G ermany needs more entrepreneurs. But while recent surveys agree that 25% to 30% of young scientists have good chances for creating a start-up, only 5% currently dare to take this step. In our ongoing series, Next Wave Germany and the Berlin Institute of Entrepreneurship have invited leading experts to discuss ways in which the culture of entrepreneurship can be fostered at German universities. This week, Jörn-Axel Meyer, who teaches economics at the University of Flensburg, Germany, writes about the interplay of motivation and selection in the education of young entrepreneurs.

The attributes of and requirements for entrepreneurs and company owners have been described and discussed for centuries. From Castillion and Schumpeter to Casson many characteristics have been brought together, which can be classified into the generic terms of "ability" (e.g., intelligence, intuition, persistence) and "ambition" (e.g., enthusiasm, thinking of investments, willingness, and readiness for privation). Given that, it is still by no means clear whether and which of these attributes/requirements can be acquired or inherited.
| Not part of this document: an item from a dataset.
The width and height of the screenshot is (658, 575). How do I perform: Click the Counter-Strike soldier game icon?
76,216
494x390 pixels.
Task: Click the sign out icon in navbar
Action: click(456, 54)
These features make the education of an entrepreneur more difficult. In many other disciplines diligence can make up for missing talents. That is not necessarily true in entrepreneurship. Many crucial skills are innate. In this sense it is important for the entrepreneurial education to motivate the students, to find the talented ones among them, and to communicate the necessary implements. If the attributes can be acquired, it would be fatal to select and support only a few and not give the rest a chance to develop. Therefore a conflict exists within the education system between teaching and selection, where a reasonable balance has to be found.

In this situation, entrepreneurial education at the universities encounters a very diverse body of students, because they are differently motivated ("ambition"), pre-educated, and capable ("ability"). In an entrepreneurial education as a course of studies the students are expected to have thought about their motives for their future work, and therefore the focus is on giving them the "ability."

Offers for such studies rarely exist. The entrepreneurial subjects rather represent only one of many main subjects within the general study of business administration and compete with the classical disciplines in business administration. To study entrepreneurship is therefore only one motivation among several for the students.

The motives of these students in choosing entrepreneurship as a main subject within a general course of studies are supposedly very different: They range from the compulsory attendance of the subject and the expectation to select a supposedly easy subject to an honest interest and enthusiasm for the issue (therefore the "ambition" is noticeable).

But also the noticeable "ambition" cannot cover up the fact that among these students there are also some who want to found a company because of fashion or because they see themselves as a competent entrepreneur in a form of self-overestimation. A lack of "ability" could be seen here. The idolisation of founders in the news during the past few years could have led to this questionable motivation.

All the more difficult a task in entrepreneurial education is to identify competent candidates for a company ownership ("ambition" and "ability") from all students and then support them.

But of all considerations regarding entrepreneurial competence, it is most difficult to find out whether a bad qualification results from a lack of (learnable) pre-education or from heredity. On the other side it is questionable which of the entrepreneurial competences can be acquired at all. Moreover, with the identification of a promising combination of "ambition" and "ability," only the potential of these students can be recognised. This is obviously not a guarantee for a later success as a company founder.

So entrepreneurial education can be seen as an almost impossible task. It is an education that on one hand motivates and forms masses of students, but on the other hand has to identify and support students who are especially competent to work as a founder. This demands for a selection on a high level and an intensive assistance of the students. A high attractiveness of the education and at the same time very high demands on the students will naturally discover students who a priori have no "ambition." An intensive assistance of the remaining motivated students will allow a basic assessment of the demands on entrepreneurs and company owners (the necessary "ability") and therefore a safe selection and support of the "high potentials."